[Supplied data — start]
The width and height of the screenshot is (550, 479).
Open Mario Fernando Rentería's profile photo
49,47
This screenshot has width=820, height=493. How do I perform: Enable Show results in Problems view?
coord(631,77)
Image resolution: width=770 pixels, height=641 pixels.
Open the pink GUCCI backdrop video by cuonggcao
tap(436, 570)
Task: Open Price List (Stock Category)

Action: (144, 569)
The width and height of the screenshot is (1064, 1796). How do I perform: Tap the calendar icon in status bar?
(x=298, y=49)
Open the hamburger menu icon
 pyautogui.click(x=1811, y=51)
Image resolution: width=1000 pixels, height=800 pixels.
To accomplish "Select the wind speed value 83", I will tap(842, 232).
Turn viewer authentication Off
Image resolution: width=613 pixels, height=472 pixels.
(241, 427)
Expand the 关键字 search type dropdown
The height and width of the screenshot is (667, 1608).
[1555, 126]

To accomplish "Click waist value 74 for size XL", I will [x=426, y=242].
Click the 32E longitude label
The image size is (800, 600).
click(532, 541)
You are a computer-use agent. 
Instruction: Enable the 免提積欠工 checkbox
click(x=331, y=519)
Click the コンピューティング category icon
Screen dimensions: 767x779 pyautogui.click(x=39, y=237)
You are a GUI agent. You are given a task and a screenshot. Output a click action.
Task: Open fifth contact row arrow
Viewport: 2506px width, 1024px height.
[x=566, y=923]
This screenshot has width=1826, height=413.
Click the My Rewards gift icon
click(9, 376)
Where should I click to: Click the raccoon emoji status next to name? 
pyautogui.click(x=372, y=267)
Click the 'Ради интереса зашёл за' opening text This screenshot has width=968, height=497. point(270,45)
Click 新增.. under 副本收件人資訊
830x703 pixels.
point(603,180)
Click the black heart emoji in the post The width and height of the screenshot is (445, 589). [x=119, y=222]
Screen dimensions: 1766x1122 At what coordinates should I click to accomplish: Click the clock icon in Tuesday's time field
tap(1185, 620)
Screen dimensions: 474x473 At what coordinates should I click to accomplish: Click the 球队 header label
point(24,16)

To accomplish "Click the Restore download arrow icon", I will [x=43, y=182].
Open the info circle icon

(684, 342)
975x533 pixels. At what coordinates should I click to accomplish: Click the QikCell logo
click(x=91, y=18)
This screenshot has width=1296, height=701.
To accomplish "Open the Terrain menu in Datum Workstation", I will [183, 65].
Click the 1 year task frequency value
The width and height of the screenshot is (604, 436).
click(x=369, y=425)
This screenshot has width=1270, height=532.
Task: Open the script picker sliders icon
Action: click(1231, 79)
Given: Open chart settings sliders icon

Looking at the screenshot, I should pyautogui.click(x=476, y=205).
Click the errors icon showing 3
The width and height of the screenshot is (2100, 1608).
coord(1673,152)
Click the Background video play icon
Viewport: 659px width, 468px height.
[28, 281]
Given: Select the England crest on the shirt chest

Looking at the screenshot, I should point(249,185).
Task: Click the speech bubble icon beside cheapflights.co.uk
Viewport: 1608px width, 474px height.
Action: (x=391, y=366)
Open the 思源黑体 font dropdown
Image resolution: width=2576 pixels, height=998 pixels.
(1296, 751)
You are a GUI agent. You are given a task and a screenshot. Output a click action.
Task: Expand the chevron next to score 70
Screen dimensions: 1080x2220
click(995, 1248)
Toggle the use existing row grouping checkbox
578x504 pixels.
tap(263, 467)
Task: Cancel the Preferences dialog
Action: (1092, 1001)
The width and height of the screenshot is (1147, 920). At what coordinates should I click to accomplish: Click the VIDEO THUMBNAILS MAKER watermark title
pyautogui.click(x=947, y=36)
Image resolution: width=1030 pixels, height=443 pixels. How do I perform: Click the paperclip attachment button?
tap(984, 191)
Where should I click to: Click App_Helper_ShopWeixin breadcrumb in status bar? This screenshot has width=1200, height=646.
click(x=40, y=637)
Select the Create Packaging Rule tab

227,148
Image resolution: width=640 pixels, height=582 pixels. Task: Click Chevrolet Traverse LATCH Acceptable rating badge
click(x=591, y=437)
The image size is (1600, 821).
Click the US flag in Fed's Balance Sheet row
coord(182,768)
[Supplied data — finish]
» **Task description**
All lines in the data above from the one with "Open the hamburger menu icon" through the one with "This screenshot has width=1296, height=701." must be repeated exactly, and no others.

» **Finished exercise**
Open the hamburger menu icon
 pyautogui.click(x=1811, y=51)
Image resolution: width=1000 pixels, height=800 pixels.
To accomplish "Select the wind speed value 83", I will tap(842, 232).
Turn viewer authentication Off
Image resolution: width=613 pixels, height=472 pixels.
(241, 427)
Expand the 关键字 search type dropdown
The height and width of the screenshot is (667, 1608).
[1555, 126]

To accomplish "Click waist value 74 for size XL", I will [x=426, y=242].
Click the 32E longitude label
The image size is (800, 600).
click(532, 541)
You are a computer-use agent. 
Instruction: Enable the 免提積欠工 checkbox
click(x=331, y=519)
Click the コンピューティング category icon
Screen dimensions: 767x779 pyautogui.click(x=39, y=237)
You are a GUI agent. You are given a task and a screenshot. Output a click action.
Task: Open fifth contact row arrow
Viewport: 2506px width, 1024px height.
[x=566, y=923]
This screenshot has width=1826, height=413.
Click the My Rewards gift icon
click(9, 376)
Where should I click to: Click the raccoon emoji status next to name? 
pyautogui.click(x=372, y=267)
Click the 'Ради интереса зашёл за' opening text This screenshot has width=968, height=497. point(270,45)
Click 新增.. under 副本收件人資訊
830x703 pixels.
point(603,180)
Click the black heart emoji in the post The width and height of the screenshot is (445, 589). [x=119, y=222]
Screen dimensions: 1766x1122 At what coordinates should I click to accomplish: Click the clock icon in Tuesday's time field
tap(1185, 620)
Screen dimensions: 474x473 At what coordinates should I click to accomplish: Click the 球队 header label
point(24,16)

To accomplish "Click the Restore download arrow icon", I will [x=43, y=182].
Open the info circle icon

(684, 342)
975x533 pixels. At what coordinates should I click to accomplish: Click the QikCell logo
click(x=91, y=18)
This screenshot has width=1296, height=701.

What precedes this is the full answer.